#### [EXERCISE BRIEF]
The result is the exact lines from the one containing "The image size" through the final line of the entries; leave out the pictures.

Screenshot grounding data
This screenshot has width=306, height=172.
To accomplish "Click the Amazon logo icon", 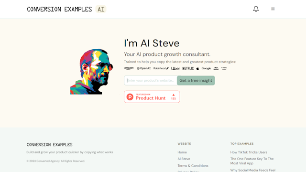I will pyautogui.click(x=129, y=68).
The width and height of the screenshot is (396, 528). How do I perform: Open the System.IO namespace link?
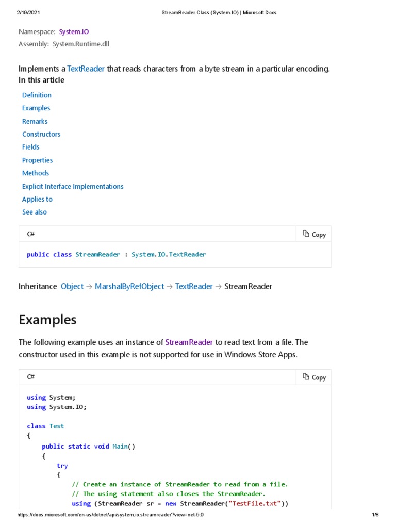tap(74, 31)
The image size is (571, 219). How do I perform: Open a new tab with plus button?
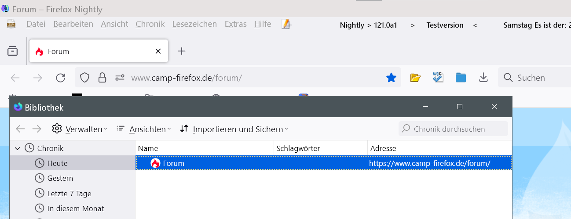pyautogui.click(x=182, y=51)

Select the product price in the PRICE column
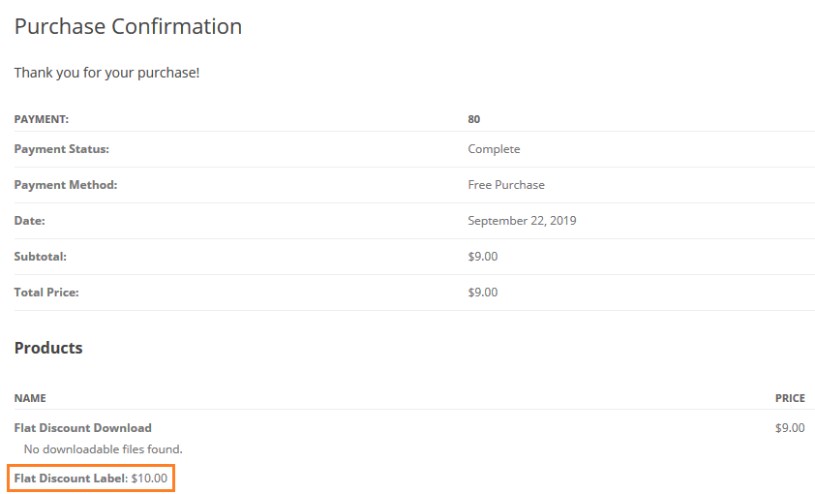(x=789, y=427)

#### [REPLY]
The image size is (571, 219). How do I perform: Open a new tab with plus button?
pyautogui.click(x=182, y=51)

Select the product price in the PRICE column
(x=789, y=427)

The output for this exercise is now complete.